The Bitterness that he is tasting must be down to over roasted beans.


----------



## oracleuser (Sep 26, 2018)

Mrboots2u said:


> There must be some perceptable difference in at least strength between a 1:1 shot and a 1:3.
> 
> Whats the coffee? Have you brewed the coffee to see if its to your preference?
> 
> Is this anew coffee or has it gone from acceptable to bad?


it all tastes awful....how i said:

it's not really a puk whats coming out...it's more like grounded coffee which had been watered ....a portafilter full of mud

and i didn't change the beans


----------



## MildredM (Feb 13, 2017)

Hey! Do a quick video start to finish se we can see what's going on - it will save a load of time and questions


----------



## Mrboots2u (May 10, 2013)

oracleuser said:


> it all tastes awful....how i said:
> 
> it's not really a puk whats coming out...it's more like grounded coffee which had been watered ....a portafilter full of mud
> 
> and i didn't change the beans


Make a clip, it's impossible to tell from the little info you are giving.


----------



## ajohn (Sep 23, 2017)

oracleuser said:


> it all tastes awful....how i said:
> 
> it's not really a puk whats coming out...it's more like grounded coffee which had been watered ....a portafilter full of mud
> 
> and i didn't change the beans


Usually just down to rather severe under filling and as it's an Oracle could be something to do with tamping such as it isn't.

John

-

Edit - problem with that suggestion - video shows that puck isn't muddy.


----------



## ajohn (Sep 23, 2017)

DavecUK said:


> So many questions Mr Boots, you remind me of how I used to be....
> 
> 
> 
> ...


Or just maybe rather a lot of fines because the grinder is choked.








I do get your "feelings" though.

John

-


----------



## oracleuser (Sep 26, 2018)

So, i have made a video.






As you can see - the "result" isn't a puk. It's just wet grinded coffee falling apart.

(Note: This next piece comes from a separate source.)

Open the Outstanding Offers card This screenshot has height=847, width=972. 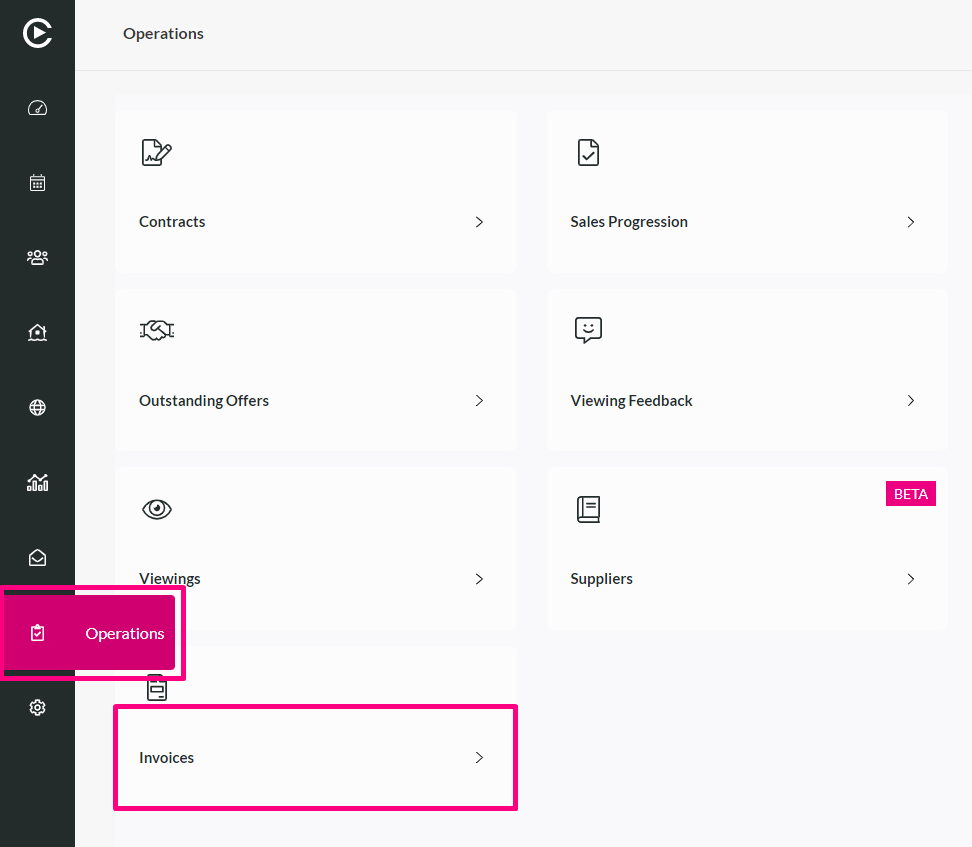coord(316,370)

And the coffee tastes like that - just like as if somebody would have watered grinded beans with a watering can.


----------



## ajohn (Sep 23, 2017)

One thing might be important. Have you changed anything that caused this to happen or has everything been ok in the past - same bean, same grinder setting and same in and out weights?

John

-


----------



## oracleuser (Sep 26, 2018)

ajohn said:


> One thing might be important. Have you changed anything that caused this to happen or has everything been ok in the past - same bean, same grinder setting and same in and out weights?
> 
> John
> 
> -


It's all the same. I didn't change anything.


----------



## ajohn (Sep 23, 2017)

Looking at your posts it looks like you seem have always had problems using the machine. I can understand ones relating to the single. Some one looked at that a while ago on an Oracle actually and found that 10g wasn't enough as they were tamping on the shoulder not the grinds. From memory they reckonned 12 was ok - I'd wonder if it needs more and at workable levels would be over filled.

Tamping on the shoulder can give the sort of result you are having and worse. Bad choice of weight and poor preparation can too. Also simply tamping too light.

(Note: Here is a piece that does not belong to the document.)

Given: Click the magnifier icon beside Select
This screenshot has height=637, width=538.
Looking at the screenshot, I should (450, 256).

I think I saw Lavazza beans mentioned. I did try that as we had some about used in a french press. Possible to use but taste completely wrong. I assume the blend was never intended to be used in an espresso machine. If some one want to use Lavazza I'd suggest these 2.

For my tastes this one is better at higher ratios - they suggest 14 in and 60 out on the pack. Maybe 17 in circa 60 out.

https://www.amazon.co.uk/gp/product/B000SDMFHA/ref=oh_aui_search_asin_title?ie=UTF8&psc=1

No instructions on this one and in my view better at lower ratios

https://www.amazon.co.uk/gp/product/B000SDMFC0/ref=oh_aui_search_asin_title?ie=UTF8&psc=1

Both are ok with 17g in the Sage 58mm double. The tastes they can and will give are described on their global web site but listed under a section for some form of commercial use.

The 2nd one in particular is a bit clumpy when used in a hopper on a grinder but not badly so. The Oracle grinder will probably be totally clump free.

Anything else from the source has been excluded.